Pasé la mañana presentándome personalmente a los libros más ilustres. Una campanilla me avisó de la hora del almuerzo. Me sentía tan feliz que le canté una alegre canción magiar a Cynthia.

–Ustedes, los continentales, son tan diferentes… -observó ella con un aire soñador.

–Yo he conocido a algunos ingleses que aman los libros.

–No me refiero a eso. Ustedes conservan todavía algo de… pasión.

Y se puso muy colorada.

Durante el almuerzo, Osborne y Maloney hablaron de golf, y estuvimos haciendo planes para realizar excursiones. El conde no se presentó.

Nos encontrábamos tomando café y coñac cuando anunciaron la llegada del reverendo del pueblo, Dafyd Jones. El reverendo resultó ser una persona muy inestable, parecía nervioso, con la mirada asustada.

–Perdonen la molestia.

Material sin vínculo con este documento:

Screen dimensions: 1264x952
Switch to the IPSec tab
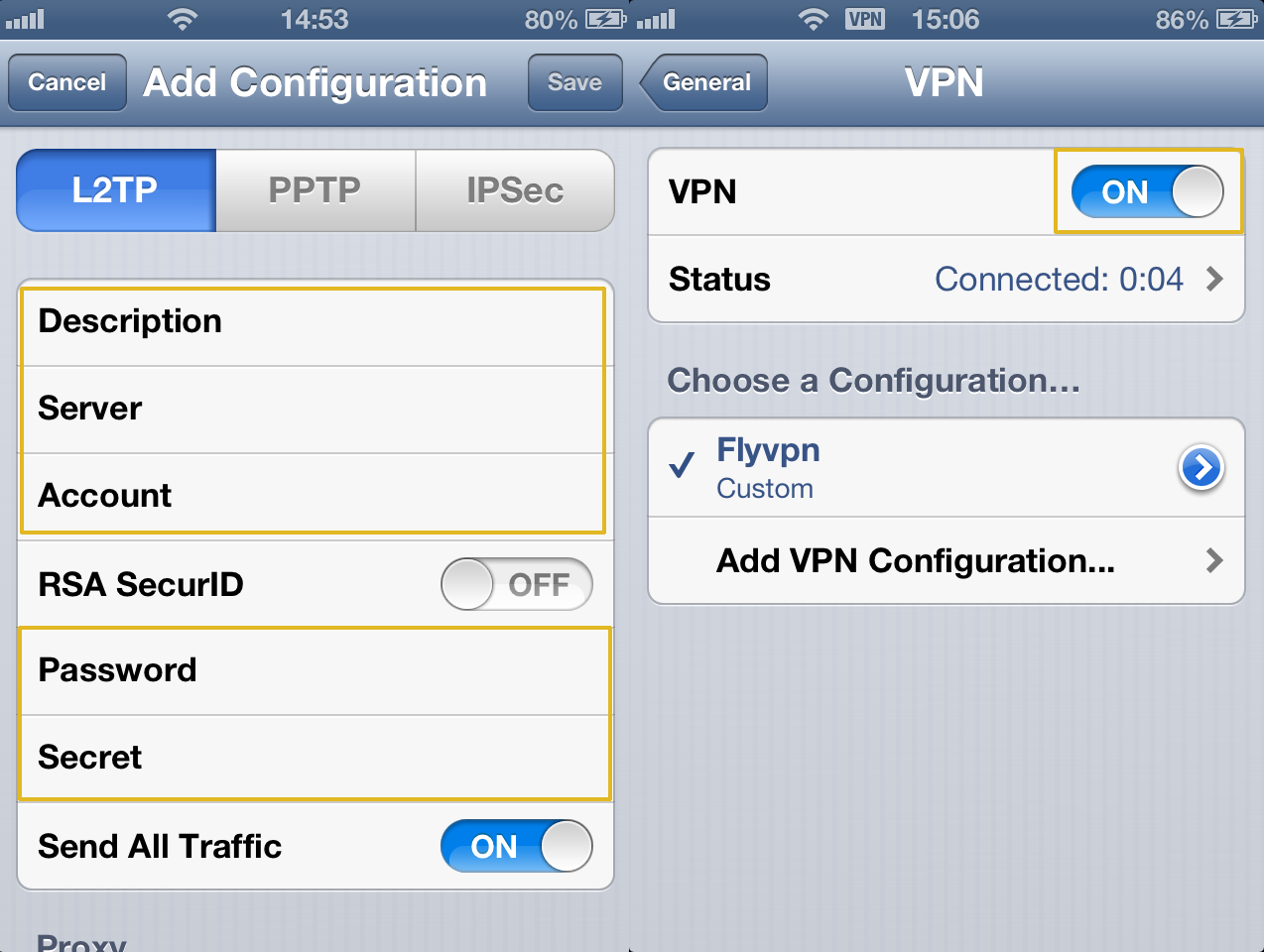click(515, 190)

En realidad hubiese deseado ver al señor conde, pero no me ha querido recibir.

–¿A usted tampoco? – preguntó Cynthia, sorprendida.

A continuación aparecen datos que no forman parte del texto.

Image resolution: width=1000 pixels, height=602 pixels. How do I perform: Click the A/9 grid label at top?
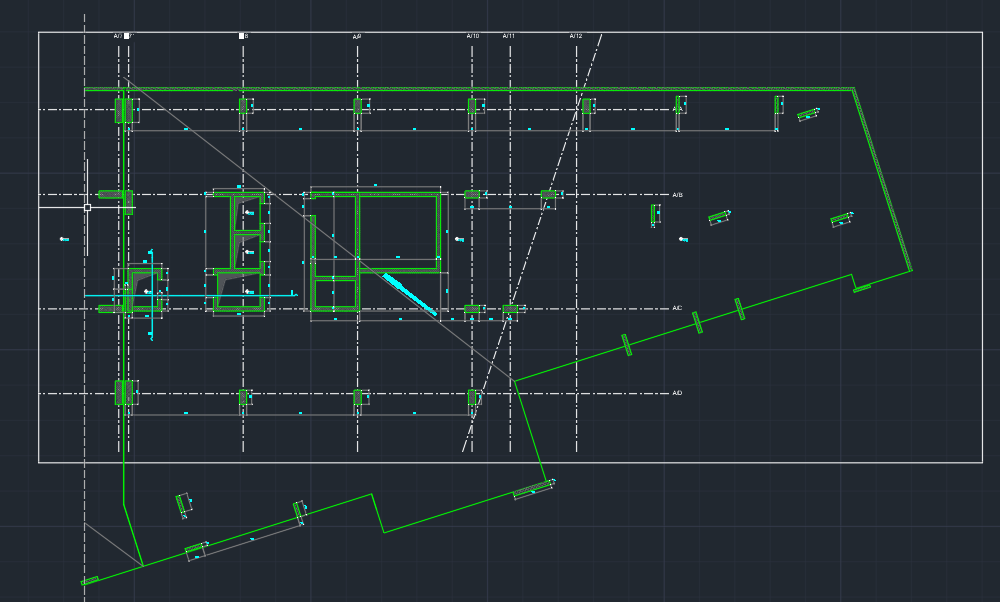(x=357, y=37)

–Creo que no está en casa -opinó Osborne.

–Por la mañana lo vieron pasear cerca de la fortaleza -añadió el reverendo-. Creí que para la hora de la comida ya estaría de vuelta. ¡Qué lástima! Bueno…, me tendré que ir…

Soltó un suspiro y se sentó.

–¿Ocurre algo malo en Llanvygan? – preguntó Cynthia.

–Malo…, pues no, nada malo… Sólo es una superstición, esa enemiga ancestral de nuestro pueblo. Parece que no hay manera de erradicarla de las montañas que nos rodean -añadió con un retintín profesional.

Osborne se interesó por lo que el reverendo decía y se dirigió a él:

–Vamos a ver, padre, beba usted un poco y cuéntenos lo que ha ocurrido. ¿Acaso ha vuelto a bailar la mesa de su estimada hermana?

–Eso no es una superstición, sino un experimento científico muy serio. Usted mismo puede comprobarlo cuando quiera. El problema es otro: el pueblo entero se ha vuelto loco.

–Me complace oír esto. Por favor, expóngame los detalles.

–¿Conoce usted al viejo Pierce Gwyn Mawr?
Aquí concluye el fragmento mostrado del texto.